You can toggle between the two modes above the input form. For JPO — a YieldMax option-income ETF — yield-on-NAV is the default and we recommend keeping it on.

The two levers that change results the most are the growth assumptions and the holding period. For a volatile, high-yield fund, a 0% or slightly negative growth assumption is usually more realistic than extrapolating a historical CAGR, because distribution levels often decay as implied volatility normalizes. For stable dividend ETFs and index funds, the 5Y CAGR is a reasonable baseline. The JPO dividend history page shows every past payment in detail, and the total return analyzer strips out NAV erosion to show your real yield.

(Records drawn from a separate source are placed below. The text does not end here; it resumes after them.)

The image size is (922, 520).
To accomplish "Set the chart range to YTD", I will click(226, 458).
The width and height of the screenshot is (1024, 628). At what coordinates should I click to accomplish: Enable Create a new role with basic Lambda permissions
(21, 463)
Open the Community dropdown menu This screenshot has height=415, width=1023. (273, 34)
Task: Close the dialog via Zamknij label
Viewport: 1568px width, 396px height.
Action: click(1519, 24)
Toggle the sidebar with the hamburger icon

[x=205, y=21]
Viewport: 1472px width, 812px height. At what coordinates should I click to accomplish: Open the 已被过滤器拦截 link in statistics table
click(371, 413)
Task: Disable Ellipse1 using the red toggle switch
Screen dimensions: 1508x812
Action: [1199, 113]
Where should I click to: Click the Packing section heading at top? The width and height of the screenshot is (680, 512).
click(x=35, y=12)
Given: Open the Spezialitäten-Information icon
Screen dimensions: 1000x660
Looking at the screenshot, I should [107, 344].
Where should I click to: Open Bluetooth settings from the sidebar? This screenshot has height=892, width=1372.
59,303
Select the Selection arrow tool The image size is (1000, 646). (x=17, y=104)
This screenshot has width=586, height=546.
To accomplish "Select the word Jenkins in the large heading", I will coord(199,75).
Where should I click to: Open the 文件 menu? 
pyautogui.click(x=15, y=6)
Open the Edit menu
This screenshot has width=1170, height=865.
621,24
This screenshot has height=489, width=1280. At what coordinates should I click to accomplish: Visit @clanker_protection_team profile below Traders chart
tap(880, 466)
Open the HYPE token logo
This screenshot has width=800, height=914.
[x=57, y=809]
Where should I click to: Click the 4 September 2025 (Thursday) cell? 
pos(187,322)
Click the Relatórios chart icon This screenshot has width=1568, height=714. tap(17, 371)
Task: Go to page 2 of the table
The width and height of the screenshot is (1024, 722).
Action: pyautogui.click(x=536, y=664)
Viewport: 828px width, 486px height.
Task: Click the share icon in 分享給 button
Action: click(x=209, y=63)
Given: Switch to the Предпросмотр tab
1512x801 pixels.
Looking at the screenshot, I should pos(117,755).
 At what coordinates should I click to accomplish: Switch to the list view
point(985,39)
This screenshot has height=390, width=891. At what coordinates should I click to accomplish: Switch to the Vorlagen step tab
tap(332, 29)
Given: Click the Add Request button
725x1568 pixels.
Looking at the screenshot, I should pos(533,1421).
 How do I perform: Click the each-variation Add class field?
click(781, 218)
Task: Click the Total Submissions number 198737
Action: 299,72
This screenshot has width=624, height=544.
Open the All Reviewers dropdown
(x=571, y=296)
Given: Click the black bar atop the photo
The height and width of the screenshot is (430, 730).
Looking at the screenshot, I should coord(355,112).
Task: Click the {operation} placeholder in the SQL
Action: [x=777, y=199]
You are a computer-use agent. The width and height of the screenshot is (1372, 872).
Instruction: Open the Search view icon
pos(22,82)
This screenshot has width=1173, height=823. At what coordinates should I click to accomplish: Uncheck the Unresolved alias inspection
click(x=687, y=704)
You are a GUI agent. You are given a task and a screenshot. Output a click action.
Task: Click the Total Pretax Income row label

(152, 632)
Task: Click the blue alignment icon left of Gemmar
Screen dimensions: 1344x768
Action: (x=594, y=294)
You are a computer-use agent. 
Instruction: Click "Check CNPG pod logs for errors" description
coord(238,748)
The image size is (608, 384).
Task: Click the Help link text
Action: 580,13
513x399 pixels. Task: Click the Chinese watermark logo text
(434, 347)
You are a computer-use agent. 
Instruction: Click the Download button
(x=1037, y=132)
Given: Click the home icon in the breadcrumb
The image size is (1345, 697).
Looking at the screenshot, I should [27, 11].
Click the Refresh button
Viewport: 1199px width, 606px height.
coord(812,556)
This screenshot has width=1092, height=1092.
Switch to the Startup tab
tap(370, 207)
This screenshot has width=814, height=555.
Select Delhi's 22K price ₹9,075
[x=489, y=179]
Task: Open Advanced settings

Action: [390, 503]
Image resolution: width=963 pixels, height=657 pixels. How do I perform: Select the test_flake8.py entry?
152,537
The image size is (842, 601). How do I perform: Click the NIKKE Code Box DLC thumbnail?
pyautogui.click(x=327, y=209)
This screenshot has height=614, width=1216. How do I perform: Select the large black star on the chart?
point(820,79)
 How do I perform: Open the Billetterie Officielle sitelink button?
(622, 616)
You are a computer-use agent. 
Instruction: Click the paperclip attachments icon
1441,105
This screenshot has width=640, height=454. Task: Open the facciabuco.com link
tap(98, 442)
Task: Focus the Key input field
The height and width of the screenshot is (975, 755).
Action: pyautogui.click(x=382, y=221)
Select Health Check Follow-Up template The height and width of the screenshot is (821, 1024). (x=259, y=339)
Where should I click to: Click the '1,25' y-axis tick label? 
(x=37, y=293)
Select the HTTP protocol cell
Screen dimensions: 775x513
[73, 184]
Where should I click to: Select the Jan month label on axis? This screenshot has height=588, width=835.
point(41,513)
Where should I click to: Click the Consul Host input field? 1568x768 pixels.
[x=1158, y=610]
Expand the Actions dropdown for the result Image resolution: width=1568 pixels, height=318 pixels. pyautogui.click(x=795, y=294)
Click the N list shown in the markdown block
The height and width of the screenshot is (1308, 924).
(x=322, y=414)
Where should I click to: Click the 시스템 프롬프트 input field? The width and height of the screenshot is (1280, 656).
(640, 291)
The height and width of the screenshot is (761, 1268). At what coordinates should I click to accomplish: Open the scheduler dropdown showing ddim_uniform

JPO DRIP calculator — frequently asked questions

How does the JPO DRIP calculator work?
The JPO calculator simulates two parallel scenarios: one where every dividend is paid out as cash, and one where every dividend automatically buys more JPO shares. It uses the current JPO price, the most recent dividend payment, the detected payment frequency (weekly), and a historical dividend growth rate to project your balance month by month. You can override any prefilled value — custom yield, custom growth rate, extra monthly contributions, and tax drag — and the chart updates instantly in your browser with no server calls after the initial page load.
Why does the JPO calculator prefill a yield that's different from the headline number I see elsewhere?
We use forward annualization — the most recent per-share payment multiplied by the payment frequency — rather than the trailing twelve-month sum. For JPO paying weekly, that is the most honest estimate of what you would earn going forward if the next payout matches the most recent one. Headline "TTM yield" figures include payouts from many months ago, which overstates the income of ETFs whose distributions have been trending down and understates the income of ETFs whose distributions have been trending up.
What dividend growth rate should I use for JPO?
YieldMax ETFs like JPO do not have a stable dividend growth rate. Distributions are a function of the implied volatility of the underlying stock at each options roll, so they can drop 50% one month and rise 40% the next. A reasonable default for long projections is 0% growth, or a small negative number if you expect volatility to normalize downward. Our 3Y and 5Y CAGR numbers exist for reference but should not be extrapolated.
Does the JPO calculator account for taxes?
Yes. You can enter a tax rate and the calculator will deduct it from each dividend before reinvesting or paying out. For JPO, the realistic rate depends on whether your dividends are classified as qualified (lower rate), ordinary (higher rate), or return of capital (not taxed until sale). Covered-call ETFs like JPO often produce large amounts of return of capital, which is taxed differently from regular income — consult a tax advisor for your specific situation. The calculator applies the same rate to every payment; real-world tax treatment can be more nuanced.
Can I use the JPO calculator for retirement account projections?
Yes. If you plan to hold JPO in a Roth IRA, Traditional IRA, or 401(k), set the tax rate to 0% — distributions inside those accounts are not taxed year-by-year. In a Traditional IRA you will pay ordinary income tax on withdrawals later, so the post-tax balance will be lower than what the calculator shows; in a Roth IRA, qualified withdrawals are tax-free and the calculator figures are directly applicable. The "extra monthly contributions" field is useful for modeling ongoing IRA or 401(k) payroll contributions into the same position.
How is JPO different from buying the underlying directly?
JPO does not own JPM — it holds Treasury bills as collateral and sells call options on JPM. The upside is capped (the calls limit how much JPO can appreciate when JPM rallies), the downside is almost fully exposed (JPO drops along with JPM in declines), and the option premium is distributed as weekly income. Over long periods, buying JPM directly has historically produced more total return, but JPO produces current income in cash, which some investors prefer.